The NMR properties of a nucleus — such as the energy difference between the orientations and therefore the frequency at which that nucleus absorbs energy — depends on its chemical environment. Magnetic nuclei are affected by each other as well as the applied field, both through chemical bonds and over short distances through space. This can be exploited to assign resonance signals to particular nuclei in a complex structure, and derive constraints for the distances that seperate them.
These properties have made NMR a valuable tool in the determination of three-dimensional structures. One advantage of NMR spectroscopy is that it can measure the distances between certain atoms of a molecule irrespective of its spatial orientation, unlike X-ray crystallography, for which a molecule with a unique spatial orientation in a crystal is the essential prerequisite. An NMR study, therefore, avoids the need to crystallize proteins. Liquid solutions of test material are sufficient, so as well as proteins, many other macromolecules can be investigated — although the larger the proteins, the less precise the findings are. Until recently, the upper limit for molecules to be investigated by NMR was a molecular weight of about 20 kilodaltons (just below the average size of a protein — ~30–40 kilodaltons). But, ingenious improvements in the resolution of the procedure have now pushed this limit to about 100 kDa, which means that most proteins are, at least in principle, accessible to NMR analysis.
Another advantage is that NMR spectroscopy measures its samples on a time scale from a billionth of a second to a few seconds, which is similar to the time scales that are involved in protein folding. NMR can therefore be used to measure the movements of individual molecular groups or whole domains of proteins directly and dynamically. Although the X-rays that are used in crystallography are also deflected instantaneously, overall a crystallographic determination takes minutes or even hours, as it is not always possible to record a measurable signal immediately.

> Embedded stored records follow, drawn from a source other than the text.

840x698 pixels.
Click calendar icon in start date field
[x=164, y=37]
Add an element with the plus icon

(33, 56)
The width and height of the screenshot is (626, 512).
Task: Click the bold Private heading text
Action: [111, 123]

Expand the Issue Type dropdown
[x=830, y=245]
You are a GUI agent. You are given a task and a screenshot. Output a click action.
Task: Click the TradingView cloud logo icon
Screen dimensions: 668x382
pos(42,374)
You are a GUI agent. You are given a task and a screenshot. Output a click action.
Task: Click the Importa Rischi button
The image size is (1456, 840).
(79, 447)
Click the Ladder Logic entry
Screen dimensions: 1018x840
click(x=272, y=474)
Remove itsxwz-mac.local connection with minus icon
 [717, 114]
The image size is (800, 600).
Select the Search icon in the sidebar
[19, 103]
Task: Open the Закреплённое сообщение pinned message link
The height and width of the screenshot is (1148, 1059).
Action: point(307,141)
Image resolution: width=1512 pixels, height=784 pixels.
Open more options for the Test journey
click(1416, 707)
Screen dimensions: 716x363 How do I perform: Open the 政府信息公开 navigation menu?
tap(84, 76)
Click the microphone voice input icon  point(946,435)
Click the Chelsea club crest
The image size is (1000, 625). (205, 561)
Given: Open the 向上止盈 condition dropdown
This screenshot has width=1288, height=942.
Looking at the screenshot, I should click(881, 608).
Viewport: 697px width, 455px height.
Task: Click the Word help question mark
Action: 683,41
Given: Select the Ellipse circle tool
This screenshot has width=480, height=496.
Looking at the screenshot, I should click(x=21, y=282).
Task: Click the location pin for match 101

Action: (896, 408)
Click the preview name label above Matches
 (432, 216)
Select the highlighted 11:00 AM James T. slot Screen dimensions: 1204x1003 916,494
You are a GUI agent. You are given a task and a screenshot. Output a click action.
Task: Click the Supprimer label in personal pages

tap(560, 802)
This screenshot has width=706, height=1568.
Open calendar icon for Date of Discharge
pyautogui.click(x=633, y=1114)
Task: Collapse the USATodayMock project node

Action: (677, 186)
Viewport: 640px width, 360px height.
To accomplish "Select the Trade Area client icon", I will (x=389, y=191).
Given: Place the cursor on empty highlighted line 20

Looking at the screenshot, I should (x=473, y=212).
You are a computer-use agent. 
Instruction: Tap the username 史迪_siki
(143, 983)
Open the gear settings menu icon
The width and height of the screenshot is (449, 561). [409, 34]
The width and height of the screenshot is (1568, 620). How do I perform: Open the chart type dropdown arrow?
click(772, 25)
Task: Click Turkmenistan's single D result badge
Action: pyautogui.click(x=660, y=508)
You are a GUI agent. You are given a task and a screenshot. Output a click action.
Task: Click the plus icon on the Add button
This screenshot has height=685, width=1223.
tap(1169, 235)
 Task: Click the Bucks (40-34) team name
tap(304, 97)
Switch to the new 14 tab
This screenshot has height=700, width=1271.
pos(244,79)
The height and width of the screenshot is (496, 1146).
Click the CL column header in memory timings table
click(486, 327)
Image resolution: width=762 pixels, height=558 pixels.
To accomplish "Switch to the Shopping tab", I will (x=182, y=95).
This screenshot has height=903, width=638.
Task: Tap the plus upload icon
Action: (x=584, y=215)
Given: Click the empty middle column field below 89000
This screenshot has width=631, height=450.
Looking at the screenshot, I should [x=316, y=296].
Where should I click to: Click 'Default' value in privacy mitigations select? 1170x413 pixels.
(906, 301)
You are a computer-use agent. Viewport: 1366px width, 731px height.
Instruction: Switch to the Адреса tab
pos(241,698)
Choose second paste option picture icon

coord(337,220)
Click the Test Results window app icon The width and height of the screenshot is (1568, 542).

The NMR method has therefore become the preferred technique for the experimental observation of protein folding. To permit proteins to be observed at the right time, the NMR procedure has to be combined with ultra-fast preparation techniques, as folding would be complete before any measurements of interest could be recorded.
But, as NMR is an in vitro technique, then strictly speaking, it is not protein folding that is observed in the test-tube, but re-folding. The protein under investigation is first denatured with the aid of certain reagents. Re-folding from the countless denatured variants of the protein to the single natural form is initiated by diluting the denaturing reagent with appropriate buffer solutions, which neutralizes its action. A similar effect can be produced by a sudden change in temperature. Ideally, mixing or the temperature change in the protein solution should be complete before the first step of re-folding starts. The experimental measurement can then start a few milliseconds after the start of mixing. Combined with suitable methods of detection — it need not always be NMR — experimental researchers in protein folding are now able to use temperature jumps or ultra-rapid mixing to probe down to a threshold of a few millionths of a second.
These two techniques have provided fascinating glimpses into the world of protein folding. And improvements in these techniques, as well as other methods (such as confocal microscopy, which has revolutionized the ability to look at molecules in living cells), have led some scientists to predict that they will know about almost all protein folds by the end of the decade. Soon, we will have all the information that we need to understand how these processes go wrong in some diseases (see Treating protein folding diseases) and how they can be treated.